■ Rows of pointing data:
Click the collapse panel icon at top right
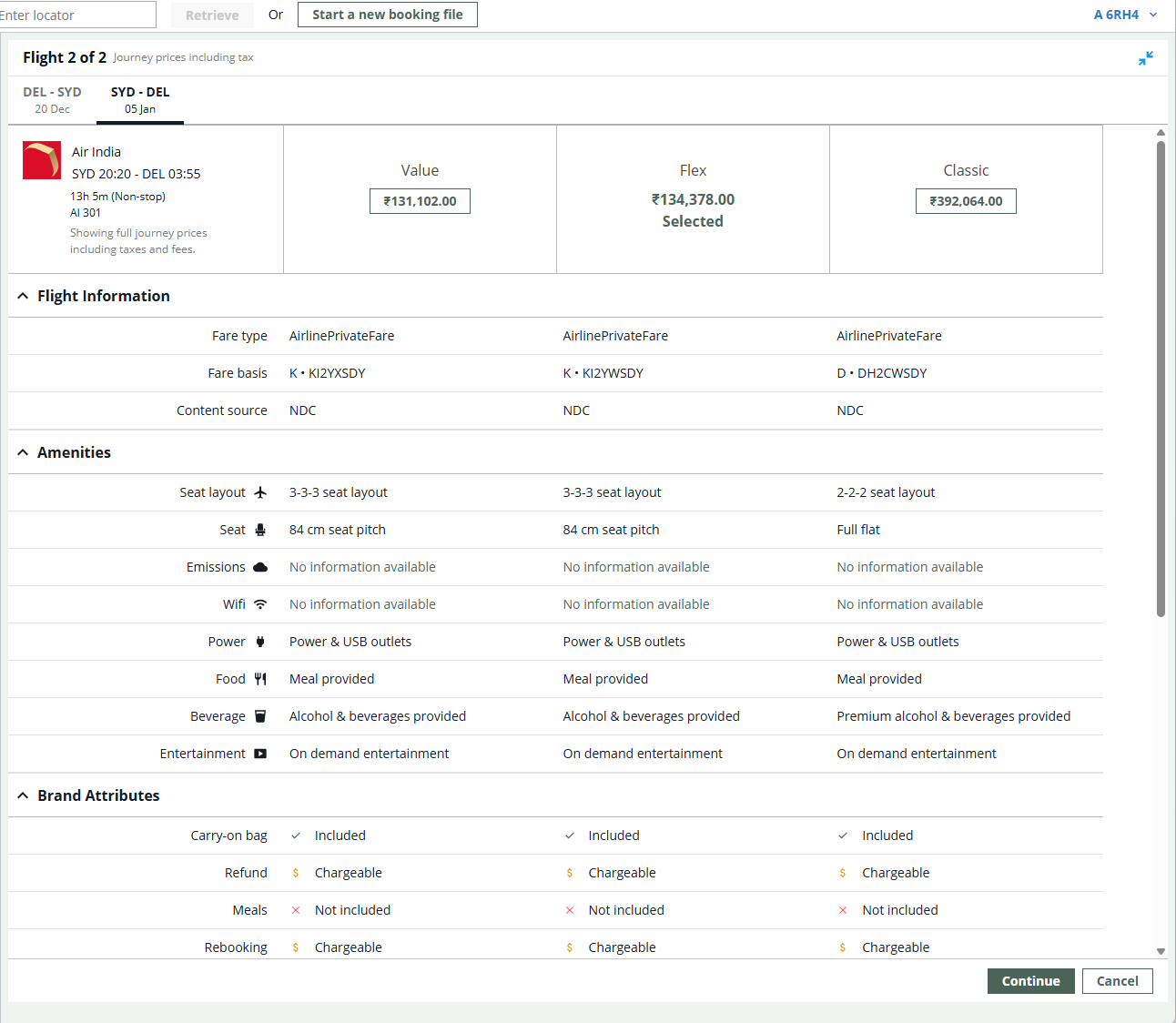 click(1145, 58)
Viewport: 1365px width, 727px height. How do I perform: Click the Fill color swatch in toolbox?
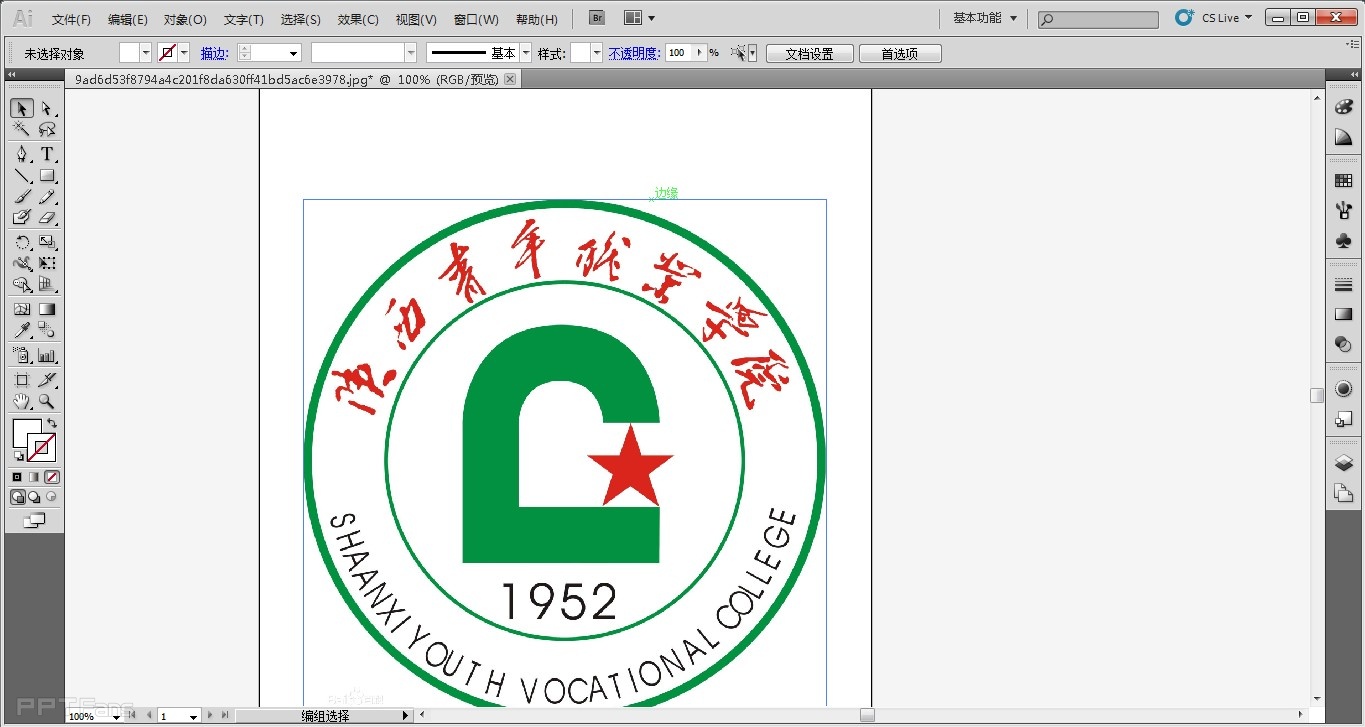(x=26, y=433)
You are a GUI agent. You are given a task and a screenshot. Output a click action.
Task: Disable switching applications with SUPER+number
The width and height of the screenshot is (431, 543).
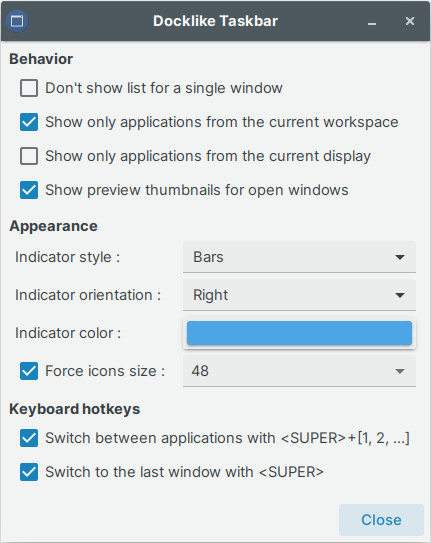(29, 438)
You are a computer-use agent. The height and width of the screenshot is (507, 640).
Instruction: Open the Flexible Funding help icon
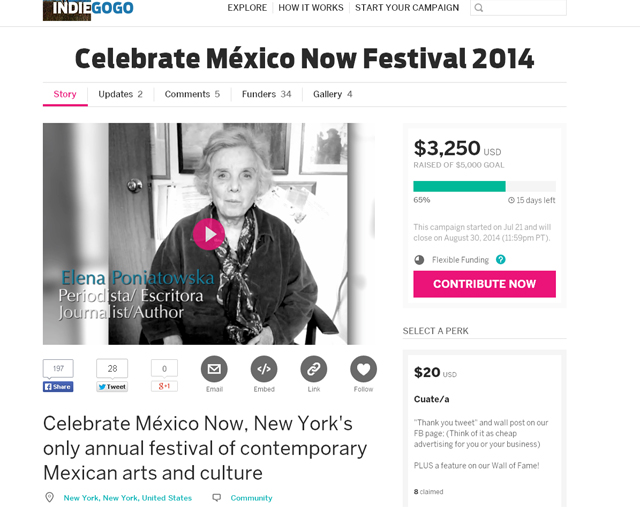pos(501,260)
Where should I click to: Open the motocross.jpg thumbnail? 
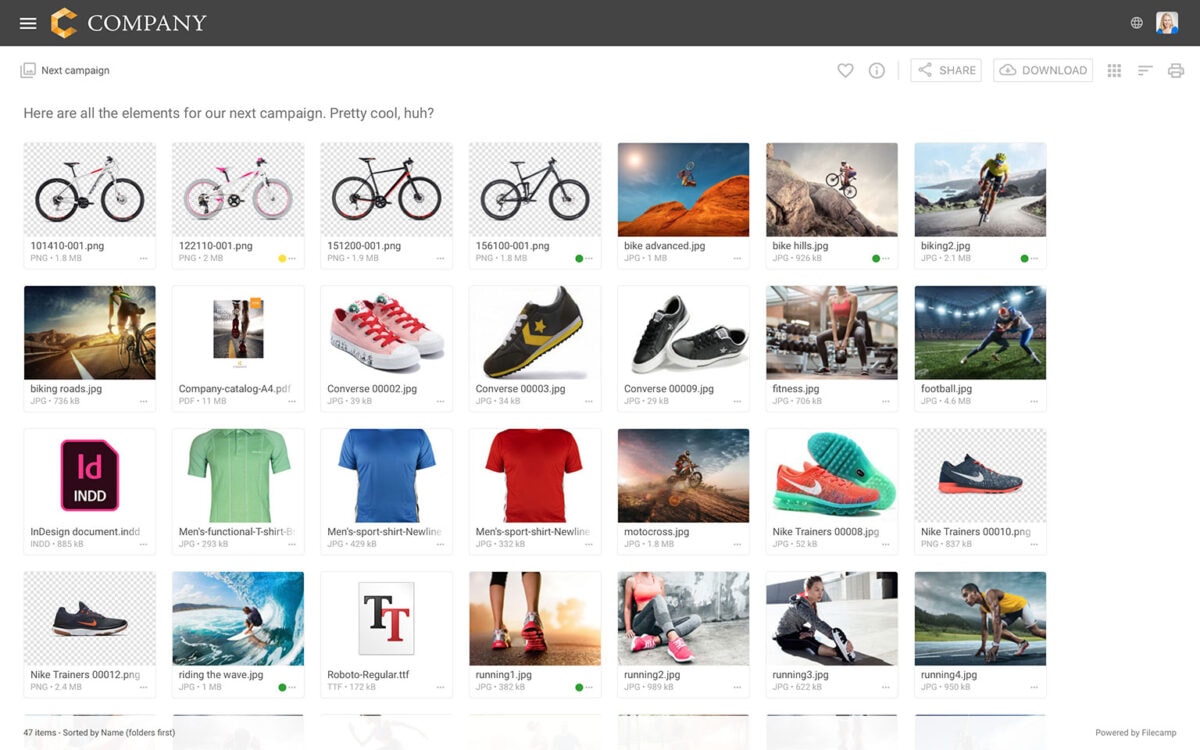[683, 476]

■ WRITTEN PROBLEM:
List every line from the entries that contains the string "agent".

■ TASK OUTPUT:
You are a GUI agent. You are given a task and a screenshot. Output a click action.
You are a computer-use agent. The height and width of the screenshot is (507, 640).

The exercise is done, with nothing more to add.